- Trade advertisement from The Daily Film Renter (15 February 1938)
- Directed by: Roy William Neill
- Written by: Basil Dillon Anthony Hankey
- Story by: Basil Woon
- Produced by: Irving Asher
- Starring: Claude Hulbert Reginald Purdell Patricia Medina
- Cinematography: Robert LaPresle
- Production company: Warner Brothers-First National Productions
- Distributed by: Warner Bros.
- Release date: March 1938;
- Running time: 72 minutes
- Country: United Kingdom
- Language: English

= Simply Terrific =

1938 film

Simply Terrific is a 1938 British comedy film directed by Roy William Neill and starring Claude Hulbert, Reginald Purdell and Patricia Medina. It was written by Basil Dillon and Anthony Hankey and made at Teddington Studios by the British subsidiary of Warner Bros.

== Preservation status ==
The British Film Institute has classed Simply Terrific as a lost film. Its National Archive holds a collection of stills but no film or video.

==Plot==
Wealthy but gullible Rodney Cherridew wants to marry Heather Carfax but must first satisfy her father, Sir Walter Carfax, that he is a success in business. He meets hard-up Sam Todd and together they open a company called "Socko Ltd", operating from a luxurious office. Sir Walter is impressed and offers to market their product, without knowing what it is – because Cherridew and Todd don't know either. WIth luck they meet a kerbside flower-seller who has a recipe for a miracle hangover cure. This becomes Socko.

==Cast==
- Claude Hulbert as Rodney Cherridew
- Reginald Purdell as Sam Todd
- Zoe Wynn as Goldie Divine
- Patricia Medina as Heather Carfax
- Aubrey Mallalieu as Sir Walter Carfax
- Glen Alyn as Stella Hemingway
- Hugh French as Dickie
- Laura Wright as Annie Hemingway
- Ian McLean as Foster
- Frederick Burtwell

==Reception==

The Monthly Film Bulletin wrote: The film is padded with much funny business which is not very funny and tends to make it tedious. Claude Hulbert makes a brilliant sucker, and Zoe Wynn makes Goldie quite an efficient golddigger, though her incessantly cynical intonation becomes monotonous. Glen Alyn overacts as Stella and makes a sad hash of a cockney accent. Aubrey Mallalieu gives a good performance as Sir Walter. The direction and photography are adequate."

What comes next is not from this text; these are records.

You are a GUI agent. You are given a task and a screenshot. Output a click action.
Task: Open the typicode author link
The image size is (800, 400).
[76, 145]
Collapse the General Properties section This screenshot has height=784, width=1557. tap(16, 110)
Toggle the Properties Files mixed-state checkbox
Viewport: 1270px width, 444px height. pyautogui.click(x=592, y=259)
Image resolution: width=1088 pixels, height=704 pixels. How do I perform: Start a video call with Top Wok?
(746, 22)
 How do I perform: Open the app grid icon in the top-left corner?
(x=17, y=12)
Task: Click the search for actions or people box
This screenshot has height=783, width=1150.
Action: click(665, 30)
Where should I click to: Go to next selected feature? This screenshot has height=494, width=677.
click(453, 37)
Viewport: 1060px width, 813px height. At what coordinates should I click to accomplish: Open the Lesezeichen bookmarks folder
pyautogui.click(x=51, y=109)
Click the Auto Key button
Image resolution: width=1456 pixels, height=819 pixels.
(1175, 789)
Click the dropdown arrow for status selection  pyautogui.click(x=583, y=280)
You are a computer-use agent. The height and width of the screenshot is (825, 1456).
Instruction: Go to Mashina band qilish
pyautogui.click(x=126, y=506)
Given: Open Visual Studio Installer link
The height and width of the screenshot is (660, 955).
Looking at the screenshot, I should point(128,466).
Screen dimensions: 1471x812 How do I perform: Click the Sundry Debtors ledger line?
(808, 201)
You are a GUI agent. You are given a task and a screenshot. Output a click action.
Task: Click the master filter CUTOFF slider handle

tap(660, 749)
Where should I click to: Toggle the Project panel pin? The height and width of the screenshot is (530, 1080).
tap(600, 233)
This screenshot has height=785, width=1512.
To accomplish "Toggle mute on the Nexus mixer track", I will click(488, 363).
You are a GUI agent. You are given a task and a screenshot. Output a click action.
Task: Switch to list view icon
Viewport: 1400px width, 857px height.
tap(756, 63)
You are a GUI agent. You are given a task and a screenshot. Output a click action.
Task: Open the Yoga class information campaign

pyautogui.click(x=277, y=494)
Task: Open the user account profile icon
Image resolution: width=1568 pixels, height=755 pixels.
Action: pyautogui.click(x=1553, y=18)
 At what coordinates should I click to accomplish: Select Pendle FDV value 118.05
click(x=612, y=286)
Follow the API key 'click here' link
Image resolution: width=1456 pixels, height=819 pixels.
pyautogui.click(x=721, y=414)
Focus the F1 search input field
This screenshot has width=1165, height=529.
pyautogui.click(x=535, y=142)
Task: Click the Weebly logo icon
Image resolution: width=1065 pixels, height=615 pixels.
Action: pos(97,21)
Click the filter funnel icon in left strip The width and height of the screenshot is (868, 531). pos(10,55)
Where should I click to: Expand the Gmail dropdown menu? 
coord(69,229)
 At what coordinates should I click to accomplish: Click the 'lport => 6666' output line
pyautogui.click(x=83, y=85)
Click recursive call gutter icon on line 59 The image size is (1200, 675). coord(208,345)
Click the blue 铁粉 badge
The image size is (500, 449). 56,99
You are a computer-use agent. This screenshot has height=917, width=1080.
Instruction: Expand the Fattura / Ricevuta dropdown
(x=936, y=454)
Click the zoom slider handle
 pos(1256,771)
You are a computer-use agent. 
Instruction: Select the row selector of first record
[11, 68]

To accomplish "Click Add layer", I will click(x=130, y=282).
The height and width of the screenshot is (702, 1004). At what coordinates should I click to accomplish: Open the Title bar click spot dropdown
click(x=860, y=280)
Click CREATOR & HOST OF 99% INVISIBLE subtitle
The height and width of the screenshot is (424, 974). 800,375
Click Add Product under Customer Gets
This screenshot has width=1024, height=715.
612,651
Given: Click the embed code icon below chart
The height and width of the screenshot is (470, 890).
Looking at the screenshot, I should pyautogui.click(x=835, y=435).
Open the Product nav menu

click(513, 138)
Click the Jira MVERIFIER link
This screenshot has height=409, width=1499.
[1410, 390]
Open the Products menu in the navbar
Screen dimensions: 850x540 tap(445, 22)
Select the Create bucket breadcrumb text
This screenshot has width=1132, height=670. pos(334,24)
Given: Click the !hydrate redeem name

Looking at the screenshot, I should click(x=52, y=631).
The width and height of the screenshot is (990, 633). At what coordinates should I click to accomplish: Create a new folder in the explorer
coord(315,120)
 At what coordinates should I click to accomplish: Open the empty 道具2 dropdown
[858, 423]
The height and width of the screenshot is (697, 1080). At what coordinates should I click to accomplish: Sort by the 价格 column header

Kine Weekly wrote: "Here is a farcical comedy which fails by a long chalk to live up to its optimistic title. The entertainment is not even moderately good, let alone terrific. Pedestrian in development and laboured in its humour, it will get short shrift from other than uncritical audiences."

The Daily Film Renter wrote: "A great deal of the comedy is feeble, while tipsy humours are over-stressed, and the plot leads nowhere. Conviction is seldom within hailing distance, and characterisation is of a poor variety. Aubrey Mallalieu manages to make bricks without any appreciable amount of straw, although it seems a pity that this dignified actor is made to play a 'drunk' scene. Claude Hulbert exploits his familiar asininities but has little opportunity to shine, while Reginald Purdell is similarly handicapped as his partner in crime."

Picturegoer wrote: "Pedestrian in development and laboured in humour, this Claude Hulbert comedy is not even moderately entertaining."

Picture Show wrote: "Claude Hulbert and Reginald Purdell make an amusing comedy team in this production. ... There is comparatively little action, humour relying chiefly on the dialogue, which is quite bright. The supporting cast is good, direction efficient."